It didn’t take long for partisan politics to overshadow the prayers, songs and stilted harmony of the Legislature’s opening day. Democrats contend that in the first hours of the session, Republicans diverted the Legislature’s focus from education reform by introducing a bare-knuckle, partisan topic: redrawing political districts. Republicans, in majority control of the Legislature, acknowledge they’re exploring redistricting but say they are working to fix what’s proven to be a complicated, divisive process in the state. Redistricting is the process of reconfiguring district boundaries to adjust for population shifts and maintain an equal number of representatives for residents in different geographic areas. Depending on how the boundaries are drawn, the process can be a major factor in winning elections, as parties have an opportunity to loop in areas with strong voter turnout and high concentrations of voters who traditionally support them. At the same time, one party can create a disadvantage for the other by leaving it with areas where voter turnout is traditionally weak. “There’s nothing more partisan and political bloodsport than redistricting,” said Tim Storey, an elections analyst for the National Conference of State Legislatures.
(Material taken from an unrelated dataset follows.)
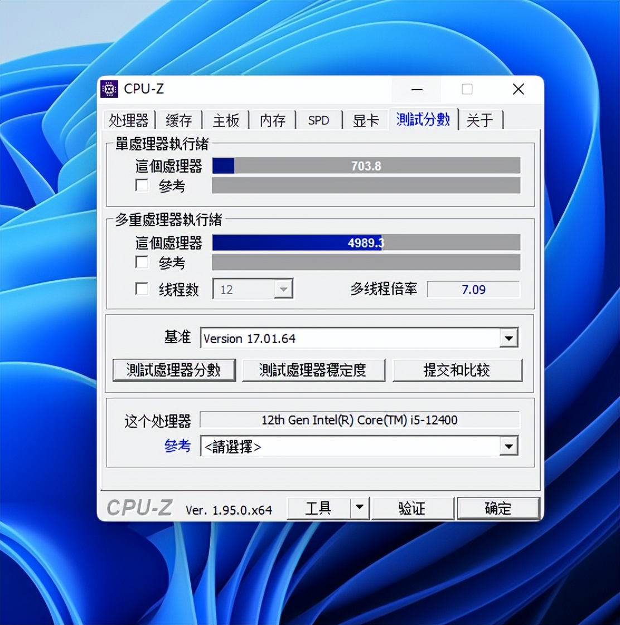This screenshot has width=620, height=625.
Task: Open the 缓存 tab
Action: (178, 120)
The U.S. Constitution mandates states to redistrict every 10 years. Nevada and the majority of states redrew their lines in 2011 — a year after the last census — and are expected to do the same in 2021. The effort to thrust redistricting back in the spotlight has Democrats raising concerns about transparency and wondering why Republicans would prematurely address the matter.
On Monday, Republicans inserted the redistricting provisions into the joint legislative standing rules — wide-ranging guidelines for leadership, parliamentary practices and conflict-of-interest disclosure. Although the GOP submitted a bill that would create a legislative committee designed to debate redistricting, absent from the rules are public participation provisions that accompanied the redistricting framework in past sessions.